* Work instructions:
The answer must be a word-for-word copy of the records below, with every picture left out.
- Opening Delimiter -
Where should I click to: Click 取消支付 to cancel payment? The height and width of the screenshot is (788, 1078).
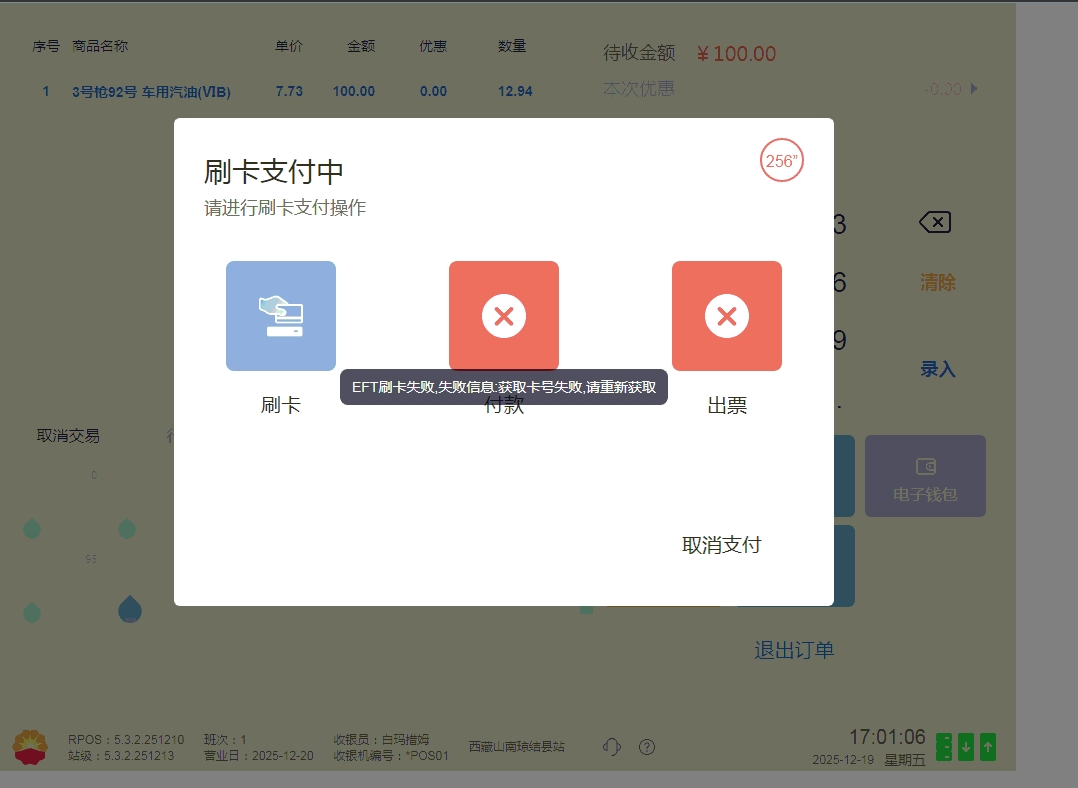point(721,545)
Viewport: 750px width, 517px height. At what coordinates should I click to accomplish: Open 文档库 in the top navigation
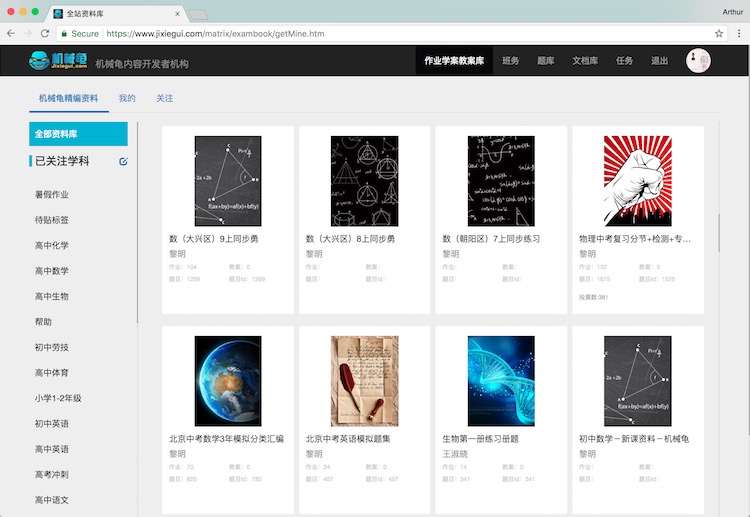584,61
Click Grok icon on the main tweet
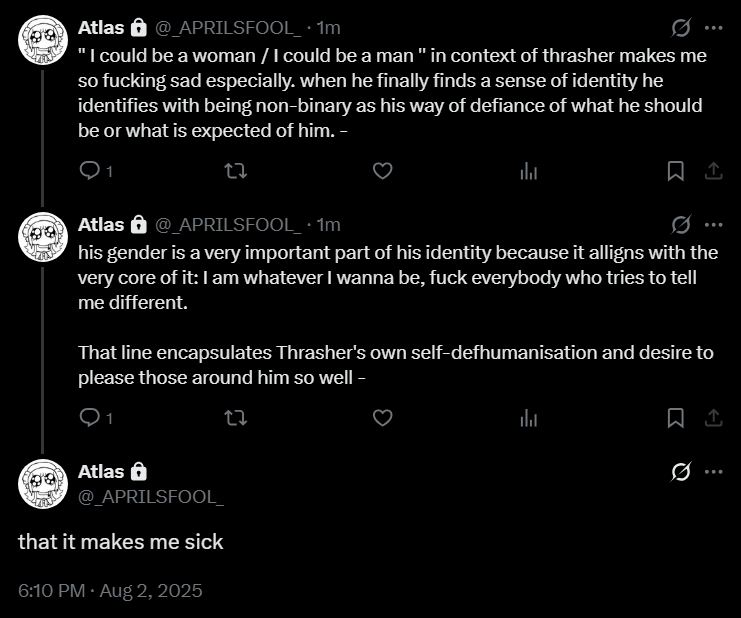 tap(681, 472)
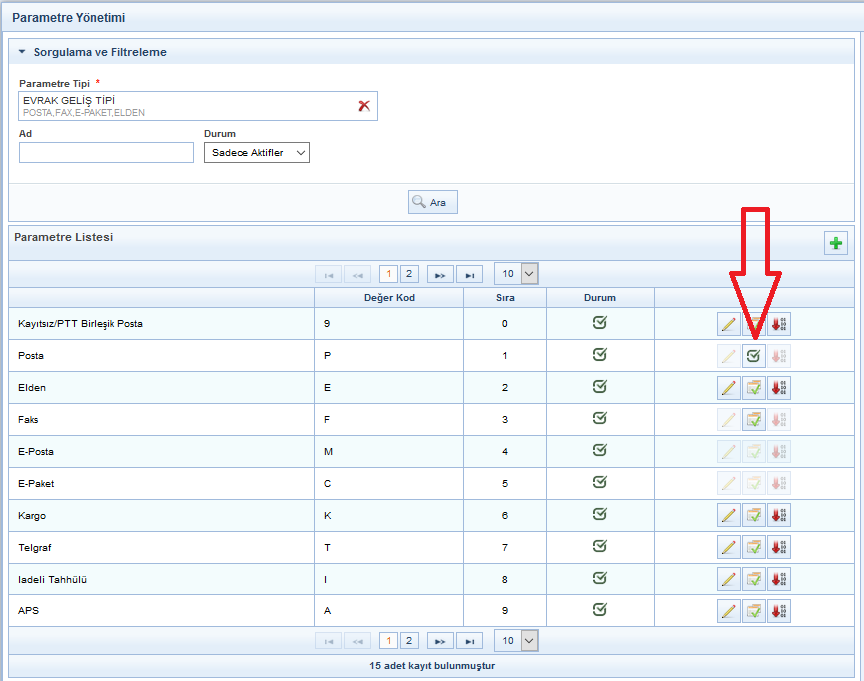Click next page button in top paginator
864x681 pixels.
[x=439, y=274]
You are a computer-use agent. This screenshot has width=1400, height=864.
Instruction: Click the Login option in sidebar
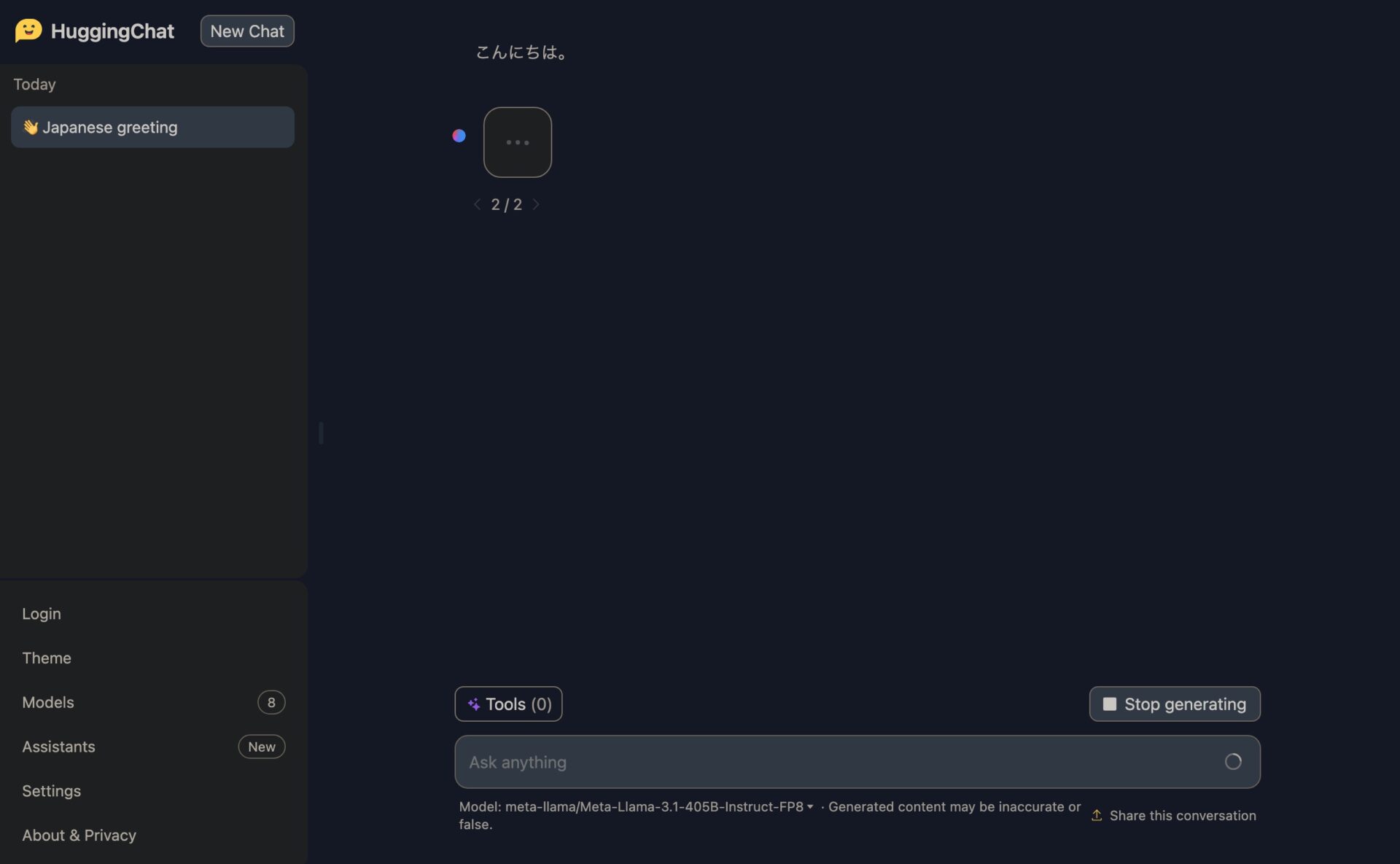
- Closing Delimiter -
* Solved problem:
Where should I click to: Click 取消支付 to cancel payment? The height and width of the screenshot is (788, 1078).
point(721,545)
Viewport: 750px width, 517px height. At what coordinates should I click to accomplish: Open 文档库 in the top navigation
584,61
Click Grok icon on the main tweet
 tap(681, 472)
Click next page button in top paginator
864x681 pixels.
[x=439, y=274]
You are a computer-use agent. This screenshot has width=1400, height=864.
Instruction: Click the Login option in sidebar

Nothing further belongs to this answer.